Oxyquinoline-Dependent Changes in Claudin-Encoding Genes Contribute to Impairment of the Barrier Function of the Trophoblast Monolayer.

Abstract

Natural response to hypoxia critically depends on rapid stabilization of hypoxia-inducible factor (HIF). Under normoxic conditions, HIF-prolyl hydroxylases mark α-subunits of HIF for degradation, while hypoxia results in stabilization of HIF-α. Oxyquinoline derivatives suppress activity of HIF-prolyl hydroxylases leading to HIF activation in the cell. Here we show that 24-h incubation of BeWo b30 choriocarcinoma cells (a model of trophoblast in the placental barrier) with oxyquinoline derivative leads to a decrease in transepithelial electrical resistance (TEER) of the cell monolayer, while the permeability of the monolayer for FITC-dextran (70 kDa) remains unchanged.
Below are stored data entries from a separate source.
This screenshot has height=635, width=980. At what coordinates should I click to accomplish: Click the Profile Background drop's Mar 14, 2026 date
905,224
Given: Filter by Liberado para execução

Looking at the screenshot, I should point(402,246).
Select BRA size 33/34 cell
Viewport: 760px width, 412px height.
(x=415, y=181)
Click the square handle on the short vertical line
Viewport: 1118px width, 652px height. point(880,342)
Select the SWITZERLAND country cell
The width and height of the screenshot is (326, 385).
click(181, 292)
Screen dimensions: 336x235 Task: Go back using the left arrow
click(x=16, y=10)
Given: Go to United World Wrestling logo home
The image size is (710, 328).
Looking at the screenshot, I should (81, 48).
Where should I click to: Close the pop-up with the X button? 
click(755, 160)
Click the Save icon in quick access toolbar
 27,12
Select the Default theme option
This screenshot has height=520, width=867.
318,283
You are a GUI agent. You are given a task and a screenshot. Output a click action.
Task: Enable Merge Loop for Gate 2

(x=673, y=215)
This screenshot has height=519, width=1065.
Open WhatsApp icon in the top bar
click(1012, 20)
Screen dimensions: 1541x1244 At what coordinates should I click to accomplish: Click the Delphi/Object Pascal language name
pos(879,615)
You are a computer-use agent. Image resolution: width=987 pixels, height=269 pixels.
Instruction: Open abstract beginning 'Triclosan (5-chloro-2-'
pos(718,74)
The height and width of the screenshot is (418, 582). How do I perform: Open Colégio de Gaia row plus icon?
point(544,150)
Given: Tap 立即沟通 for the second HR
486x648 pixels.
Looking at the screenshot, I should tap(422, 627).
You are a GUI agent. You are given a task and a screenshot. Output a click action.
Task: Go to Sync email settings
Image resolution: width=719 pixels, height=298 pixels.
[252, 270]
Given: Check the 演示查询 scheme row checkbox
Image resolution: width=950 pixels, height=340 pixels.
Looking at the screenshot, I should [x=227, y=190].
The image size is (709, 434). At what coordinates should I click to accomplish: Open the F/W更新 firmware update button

These findings suggest that the overall barrier function is preserved, while the structure of intercellular tight junctions can undergo minor changes. Using Affymetrix Human Transcriptome Array 2.0, we showed that the treatment with oxyquinoline derivative was followed by a decrease in the expression of claudins 6 and 7 (CLDN6, CLDN7), occludin (OCLN), contact adhesion molecule 3 (JAM3), and angiomotinlike protein 1 (AMOTL1).